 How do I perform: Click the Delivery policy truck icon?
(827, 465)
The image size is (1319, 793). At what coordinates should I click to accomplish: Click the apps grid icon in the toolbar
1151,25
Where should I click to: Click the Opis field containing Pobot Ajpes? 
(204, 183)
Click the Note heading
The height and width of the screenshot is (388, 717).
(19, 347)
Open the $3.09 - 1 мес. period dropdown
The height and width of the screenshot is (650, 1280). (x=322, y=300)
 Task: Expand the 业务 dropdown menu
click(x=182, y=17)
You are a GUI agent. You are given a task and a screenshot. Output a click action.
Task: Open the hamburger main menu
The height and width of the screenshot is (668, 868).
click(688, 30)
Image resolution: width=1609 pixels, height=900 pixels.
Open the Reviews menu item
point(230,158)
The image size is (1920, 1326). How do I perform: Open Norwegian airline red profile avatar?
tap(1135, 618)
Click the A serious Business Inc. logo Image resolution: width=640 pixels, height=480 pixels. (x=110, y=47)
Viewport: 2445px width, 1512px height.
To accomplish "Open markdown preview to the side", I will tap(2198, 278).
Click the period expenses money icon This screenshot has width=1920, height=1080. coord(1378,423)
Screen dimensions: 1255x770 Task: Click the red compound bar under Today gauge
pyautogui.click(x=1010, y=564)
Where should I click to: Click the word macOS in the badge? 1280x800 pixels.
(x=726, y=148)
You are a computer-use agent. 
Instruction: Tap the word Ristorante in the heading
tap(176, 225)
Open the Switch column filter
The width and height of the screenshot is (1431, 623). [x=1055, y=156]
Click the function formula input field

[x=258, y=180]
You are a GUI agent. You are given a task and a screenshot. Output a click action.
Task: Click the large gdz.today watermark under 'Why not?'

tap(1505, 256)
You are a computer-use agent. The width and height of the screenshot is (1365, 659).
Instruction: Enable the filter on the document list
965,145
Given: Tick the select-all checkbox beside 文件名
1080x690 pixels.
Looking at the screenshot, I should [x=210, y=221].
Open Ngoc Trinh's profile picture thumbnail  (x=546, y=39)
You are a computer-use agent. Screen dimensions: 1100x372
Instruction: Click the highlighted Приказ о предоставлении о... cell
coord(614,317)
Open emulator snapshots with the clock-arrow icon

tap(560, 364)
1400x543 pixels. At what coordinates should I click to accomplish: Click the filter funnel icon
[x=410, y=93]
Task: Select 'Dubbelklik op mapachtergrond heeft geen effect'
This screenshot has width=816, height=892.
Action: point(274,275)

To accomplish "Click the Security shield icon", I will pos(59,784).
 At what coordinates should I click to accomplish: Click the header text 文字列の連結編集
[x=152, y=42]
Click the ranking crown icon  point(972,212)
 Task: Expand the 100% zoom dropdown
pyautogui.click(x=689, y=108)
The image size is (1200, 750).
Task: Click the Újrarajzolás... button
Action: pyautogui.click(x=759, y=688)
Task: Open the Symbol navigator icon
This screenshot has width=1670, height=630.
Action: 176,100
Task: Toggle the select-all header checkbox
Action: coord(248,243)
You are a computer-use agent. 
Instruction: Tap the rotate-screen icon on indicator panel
------------
◆ Exercise ◆
Nothing in the records may be left out; transcribe all of them exactly.

◆ Response to this task ◆
 How do I perform: Click the Delivery policy truck icon?
(827, 465)
The image size is (1319, 793). At what coordinates should I click to accomplish: Click the apps grid icon in the toolbar
1151,25
Where should I click to: Click the Opis field containing Pobot Ajpes? 
(204, 183)
Click the Note heading
The height and width of the screenshot is (388, 717).
(19, 347)
Open the $3.09 - 1 мес. period dropdown
The height and width of the screenshot is (650, 1280). (x=322, y=300)
 Task: Expand the 业务 dropdown menu
click(x=182, y=17)
You are a GUI agent. You are given a task and a screenshot. Output a click action.
Task: Open the hamburger main menu
The height and width of the screenshot is (668, 868).
click(688, 30)
Image resolution: width=1609 pixels, height=900 pixels.
Open the Reviews menu item
point(230,158)
The image size is (1920, 1326). How do I perform: Open Norwegian airline red profile avatar?
tap(1135, 618)
Click the A serious Business Inc. logo Image resolution: width=640 pixels, height=480 pixels. (x=110, y=47)
Viewport: 2445px width, 1512px height.
To accomplish "Open markdown preview to the side", I will tap(2198, 278).
Click the period expenses money icon This screenshot has width=1920, height=1080. coord(1378,423)
Screen dimensions: 1255x770 Task: Click the red compound bar under Today gauge
pyautogui.click(x=1010, y=564)
Where should I click to: Click the word macOS in the badge? 1280x800 pixels.
(x=726, y=148)
You are a computer-use agent. 
Instruction: Tap the word Ristorante in the heading
tap(176, 225)
Open the Switch column filter
The width and height of the screenshot is (1431, 623). [x=1055, y=156]
Click the function formula input field

[x=258, y=180]
You are a GUI agent. You are given a task and a screenshot. Output a click action.
Task: Click the large gdz.today watermark under 'Why not?'

tap(1505, 256)
You are a computer-use agent. The width and height of the screenshot is (1365, 659).
Instruction: Enable the filter on the document list
965,145
Given: Tick the select-all checkbox beside 文件名
1080x690 pixels.
Looking at the screenshot, I should [x=210, y=221].
Open Ngoc Trinh's profile picture thumbnail  (x=546, y=39)
You are a computer-use agent. Screen dimensions: 1100x372
Instruction: Click the highlighted Приказ о предоставлении о... cell
coord(614,317)
Open emulator snapshots with the clock-arrow icon

tap(560, 364)
1400x543 pixels. At what coordinates should I click to accomplish: Click the filter funnel icon
[x=410, y=93]
Task: Select 'Dubbelklik op mapachtergrond heeft geen effect'
This screenshot has width=816, height=892.
Action: point(274,275)

To accomplish "Click the Security shield icon", I will pos(59,784).
 At what coordinates should I click to accomplish: Click the header text 文字列の連結編集
[x=152, y=42]
Click the ranking crown icon  point(972,212)
 Task: Expand the 100% zoom dropdown
pyautogui.click(x=689, y=108)
The image size is (1200, 750).
Task: Click the Újrarajzolás... button
Action: pyautogui.click(x=759, y=688)
Task: Open the Symbol navigator icon
This screenshot has width=1670, height=630.
Action: 176,100
Task: Toggle the select-all header checkbox
Action: coord(248,243)
You are a computer-use agent. 
Instruction: Tap the rotate-screen icon on indicator panel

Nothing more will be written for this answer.